The Eminent Jay Jay Johnson
J. J. Johnson hat sich Anfang Februar 2002 im Alter von 77 Jahren das Leben genommen. Mit ihm verliert der Jazz einen herausragenden Posaunisten und einen raffinierten Komponisten und Arrangeur.
Im Dezember 1947 erweiterte J. J. Johnson das Quintett von Charlie Parker bei dessen letzter Aufnahmesitzung für das Label Dial. Damit war der am 22. Januar 1924 in Indianapolis geborene Johnson im Zentrum des Bebop angelangt.
Auf mustergültige Weise gelang es Johnson, das rhythmisch rasante, melodisch und harmonisch komplexe Vokabular des Modern Jazz auf die Zugposaune zu übertragen. Mit scheinbar spielerischer Leichtigkeit überwand er die Schwerkraft dieses widerspenstigen Instruments und verband Präzision mit Leidenschaft. Darüber hinaus zeichnete sich Johnsons Spiel durch eine ausgewogene Klangkultur und konzeptionelle Klarheit aus. Johnson setzte einen Schlussstrich unter die Ära des «sliding and slurring» und leitete ein neues Zeitalter der Jazzposaune ein, wobei kaum ein anderer der nachhaltig von ihm beeinflussten Posaunisten - von Curtis Fuller bis Steve Turre - an seine Eleganz heranreichen sollte. (Trotz der Dominanz des «Johnson-Stils» sollte nicht vergessen werden, dass es auch Alternativen zu diesem gab, es sei hier nur an Jimmy Knepper und Albert Mangelsdorff erinnert.)
Aufnahmen mit Miles Davis
Ende der Vierziger-, Anfang der Fünfzigerjahre gehörte Johnson zu einer Reihe von Musikern, deren Bemühungen darauf abzielten, dem modernen Jazz neue Ausdrucksmöglichkeiten zu erschliessen. An der Seite von Miles Davis erlebte er «The Birth of the Cool» mit. Nur einige Jahre später, 1954, nahm er mit einem von Davis geleiteten Sextett die zwei Bluesnummern «Walkin'» und «Blue'n'Boogie» auf, mit denen sich die zupackende Entschlossenheit des Hardbop ankündigte. Dazwischen hatte sich Johnson mit seinen Beiträgen zu Davis' zweiter Aufnahmesitzung für Blue Note und eigenen Alben auch als Komponist und Arrangeur endgültig etabliert. Nun war er «The Eminent Jay Jay Johnson»: Unter diesem Titel erschienen zwei Alben auf Blue Note, auf denen u. a. der Trompeter Clifford Brown und der Pianist John Lewis zu hören sind.

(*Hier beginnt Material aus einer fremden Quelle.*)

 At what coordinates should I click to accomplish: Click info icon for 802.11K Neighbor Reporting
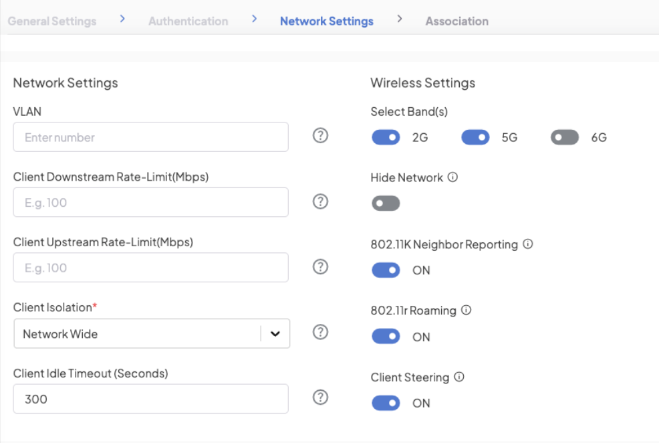527,244
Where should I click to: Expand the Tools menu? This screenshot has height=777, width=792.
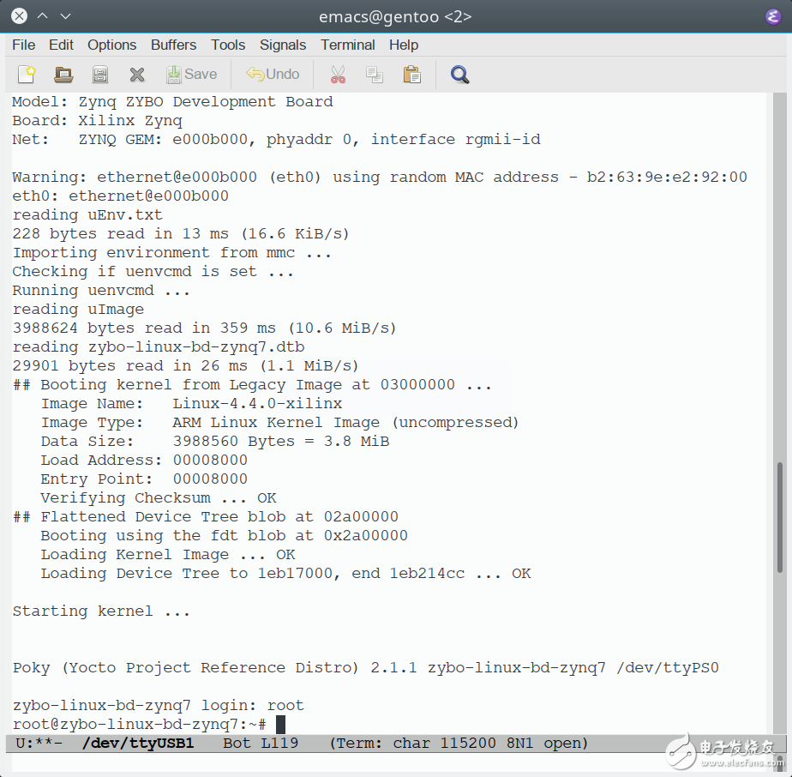228,45
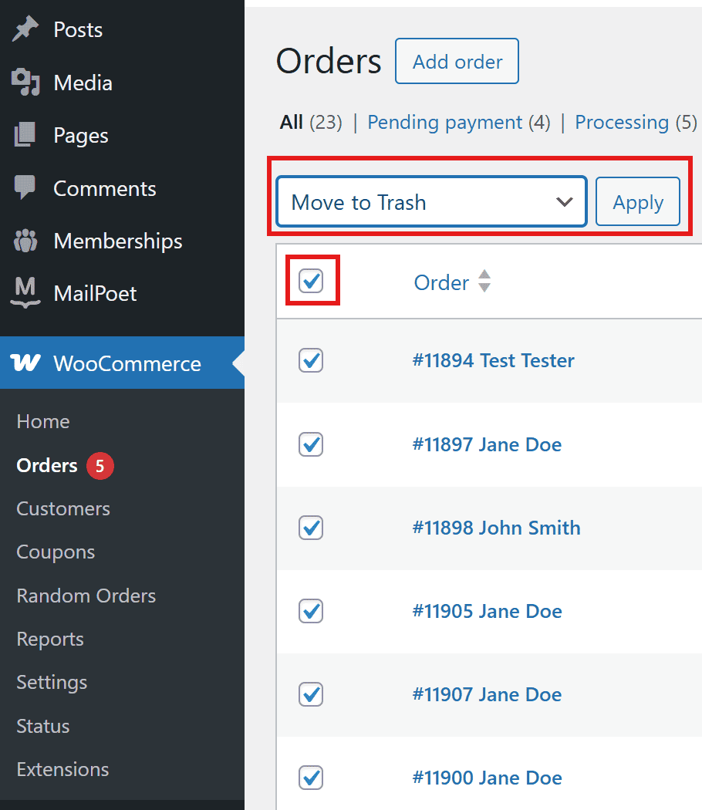Open the Pending payment (4) filter
702x810 pixels.
458,122
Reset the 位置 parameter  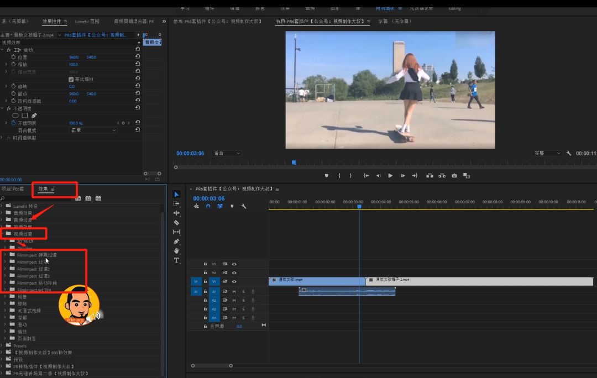pyautogui.click(x=137, y=57)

Meister der «Small Groups»
In den folgenden Jahren verfeinerte und vertiefte Johnson seine kompositorischen Fähigkeiten, wobei er einige Ausflüge in den Bereich des «Third Stream» unternahm. Am Ende dieser Entwicklung stand 1970 sein Sprung nach Hollywood, nach dem er nur noch sporadisch auf der Jazzszene auftauchen sollte. Doch zuvor schuf er eine Reihe von Werken, die zum Vollendetsten gehören, was der Modern Mainstream im «Small Group»-Format hervorgebracht hat. An erster Stelle sind seine Alben für Columbia (1956-1961) zu nennen, auf denen er u. a. Newcomer wie Elvin Jones, Freddie Hubbard und Cedar Walton präsentierte, aber auch das Quintett, das er zusammen mit dem Posaunisten Kai Winding leitete, sollten wir nicht vergessen.